Roberto Hernandez, 19, was sentenced to five years of probation and 100 hours of community service for horrifically torturing the animal to death, the Miami Herald reported.
Hernandez was 17 years old when he forced the stray feline into a small cage, doused it with an accelerant, and tossed lit matches onto it, prosecutors said.
When the defenseless animal burst into flames, Hernandez helped himself to a drink, and watched it writhing in pain, surveillance footage showed.
After the cat burned to death, he fed it’s charred remains to his pit bulls, according to prosecutors.
A tenant who lived on the property said she watched Hernandez kill the animal, and said she was positive the creature was a cat.
“This was a brutal case,” Assistant State Attorney Nicole Garcia told Circuit Judge Nushin Sayfie during Hernandez’s court hearing on March 8.
Garcia urged the court to sentence him to 364 days in jail due to the “atrocious nature” of his offense.
“Even if he was unaware of the statute criminalizing animal cruelty, it should be instinctively known to the average man of his age that burning an animal alive is wrong,” she told the court, according to the Miami Herald. “It appears he has no regard to the pain and suffering of animals.”
Hernandez did not deny having burned the animal to death, but claimed it was actually a rabid raccoon that had been attacking other animals in the rural area, WFOR reported.
His attorney, Miami-Dade Assistant Public Defender Kevin Cobb, said that Hernandez came from a troubled family, and that he was forced to drop out of high school so he could help out with the family farm, according to the Miami Herald.
“Roberto is a young man on the precipice of adult life, who has never been arrested and has shown himself to be a loving child, a responsible caretaker and law-abiding citizen,” said Cobb, who urged the court to sentence him to probation.
“I find it curious that in this case the state is seeking jail time when apparently human victims don’t warrant the same approach,” Judge Sayfie said, as she sentenced Hernandez for felony animal abuse.
The judge also said she believed that the tortured animal was actually a raccoon.
“I don’t think a raccoon should be treated in that manner,” she added. “I understand that you’re helping with your family’s farm. I understand that raccoons have rabies at that time. I understand what the motivation and the mindset may have been.”
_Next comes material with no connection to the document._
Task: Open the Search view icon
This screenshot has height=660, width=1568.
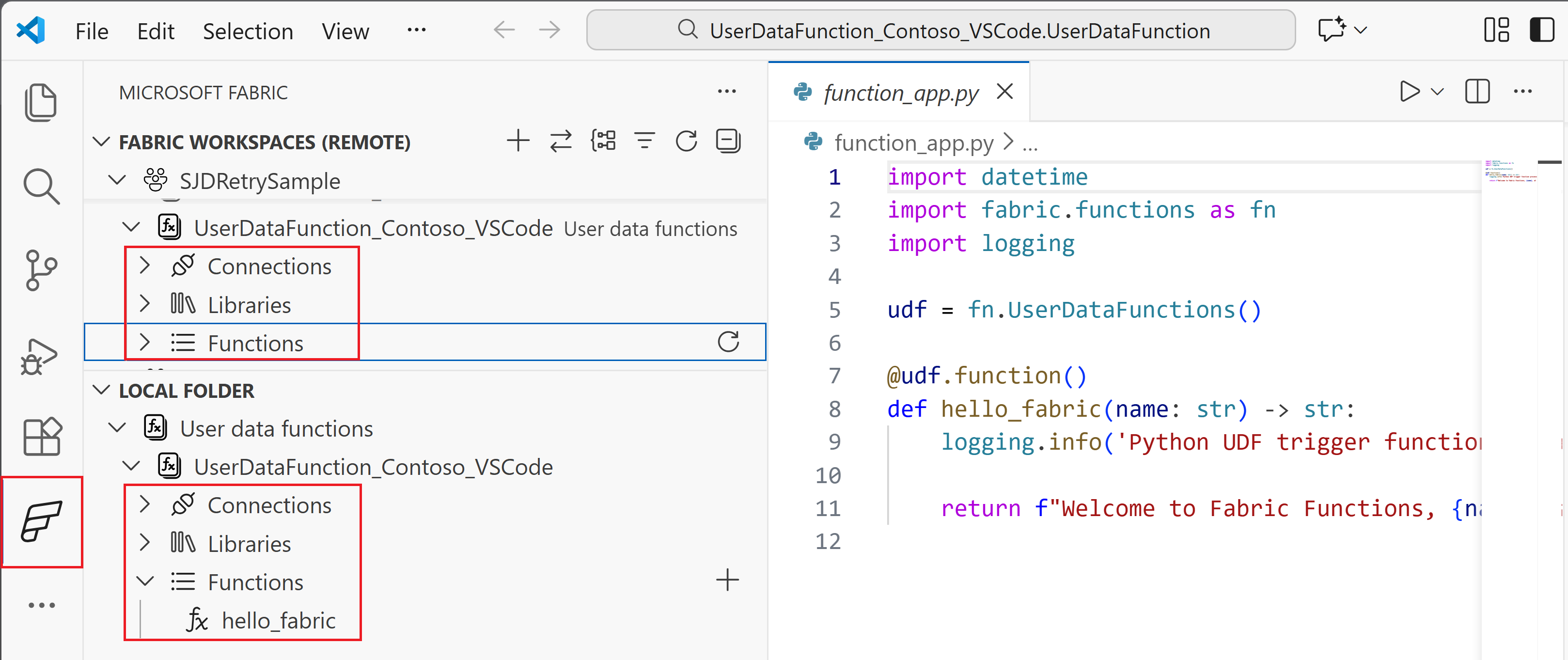Action: pos(41,186)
“Going forward, it is not okay,” the judge told Hernandez.
Judge Sayfie also opted to withhold adjudication, which precludes Hernandez from being designated as a felon, the Miami Herald reported.
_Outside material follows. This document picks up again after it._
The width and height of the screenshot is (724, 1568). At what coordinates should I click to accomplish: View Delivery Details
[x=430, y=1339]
Hernandez completed a psychological evaluation prior to sentencing, the judge noted.
“It is our sincere hope that this young man who brutally caused the torture and death of a defenseless caged cat, will adhere to any suggested psychological or psychiatric treatment imposed by a duly qualified physician,” Miami-Dade State Attorney Katherine Fernandez Rundle said in a statement.
Fernandez Rundle said she was “disappointed” by the sentence Judge Sayfie handed down, and noted that it is not uncommon for offenders who commit acts of violence against animals to progress into committing violence against people.
“Research shows that individuals who commit acts of cruelty against helpless and trusting animals don’t just stop there,” she said. “Many of these individuals move on to commit violent acts against their fellow humans.”